Рауль почти кричал. В нем перемешались боль, гнев, отчаяние и презрение — к самому себе, к жизни, которая так жестоко обошлась с ним. Постепенно он успокоился, вернее, сник и заговорил тише:
— Она кричала, что сделает аборт. Я не мог стать причиной гибели ее ребенка. Этого я бы не смог вынести. Я не понимаю, как можно убивать детей…
Наступила тишина. Он поднял глаза и увидел изменившееся лицо Саманты. На нем были написаны сострадание и жалость, но теперь это почему-то не задевало его фамильной гордости. Впервые за много лет он в них нуждался. Она тихо коснулась его волос рукой.
— Ты должен был рассказать мне об этом…
— Нет, иначе я никогда бы не сделал того, что от меня требовали. Стоило бы мне увидеть тебя, как вся моя решимость… Короче, я понял, что для спасения Мерседес, ее будущего ребенка и чести семьи я должен вычеркнуть тебя из жизни. Хорошо, что ты ненавидела меня, так я считал. Я надеялся, что смогу полюбить мою жену и ее дитя.
— И у тебя получилось?
— Нет, хотя, видит бог, я старался. Я и Лусию очень любил, и Мерседес пытался полюбить, но она всегда была далека от меня.
Его глаза потемнели, когда он вспомнил бесконечные капризы и истерики Мерседес по любому поводу. Раньше он и не предполагал, что такие люди существуют.
— Рауль, я…
— Я глава семьи. Я должен был…
— Но ведь ты не смог справиться с этим, не так ли?
— Не смог. До появления Кончиты я был просто мальчиком на побегушках. Я пытался что-то говорить, как-то влиять на Лусию, но Мерседес… Господи, я даже не знал, каким адом это может обернуться. Мне надо было оставить их в самом начале и не играть в отца семейства, которого они все равно в грош не ставили.
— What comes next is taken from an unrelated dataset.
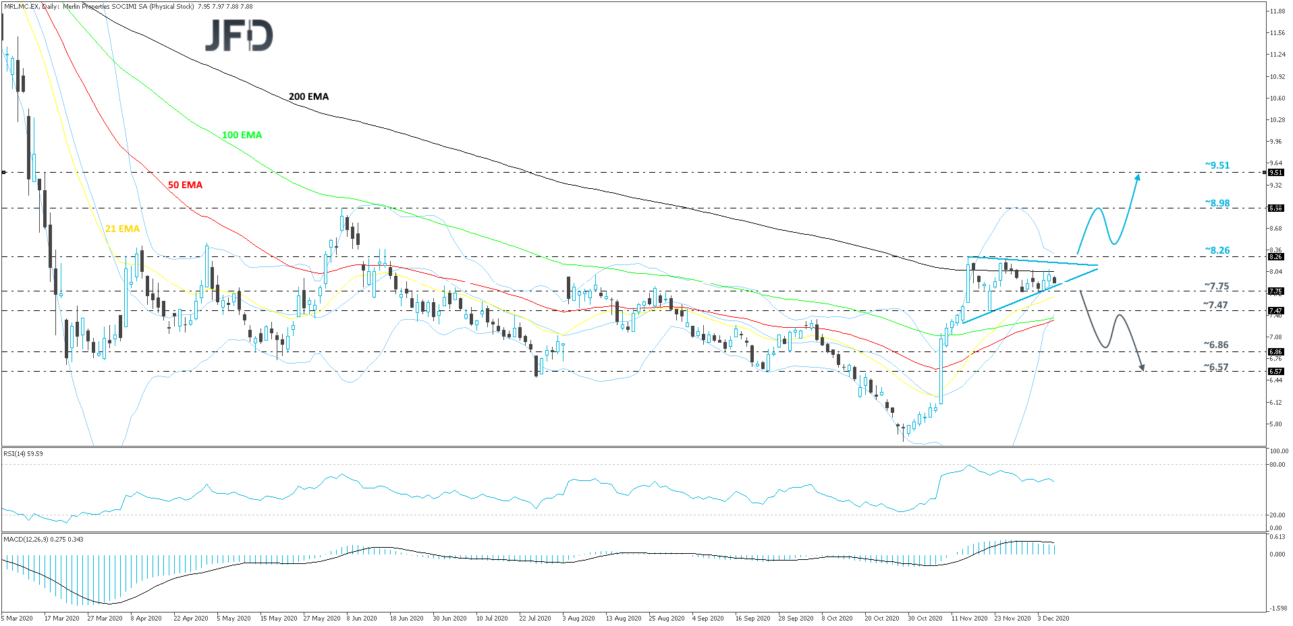The image size is (1293, 626).
Task: Click the 200 EMA label on the chart
Action: 308,96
— Чего хочет Мерседес, Рауль?
— Денег.
— Нет, Рауль, любви. Все в этом мире хотят только любви.
— Здесь я бессилен. Я могу обеспечить ее финансово, могу быть с ней вежлив, могу устроить ей красивую жизнь — но только не любовь.
Саманта тихо вздохнула. Она ведь тоже не смогла дать Карлосу любовь, и их брак окончился катастрофой именно из-за этого.
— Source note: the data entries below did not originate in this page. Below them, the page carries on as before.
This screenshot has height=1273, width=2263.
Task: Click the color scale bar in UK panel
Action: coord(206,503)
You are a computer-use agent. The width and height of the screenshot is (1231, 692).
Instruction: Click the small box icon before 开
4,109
— Вам нужно жить отдельно, Рауль. Мерседес должна разобраться в себе и найти кого-то, кто ее будет устраивать. Тебе нет никакого дела до того, как она воспитывает своего ребенка, а ты их обеих только раздражаешь. Каждая ваша встреча — повод для скандала, а кроме того, в таких условиях она никогда не найдет себе мужчину.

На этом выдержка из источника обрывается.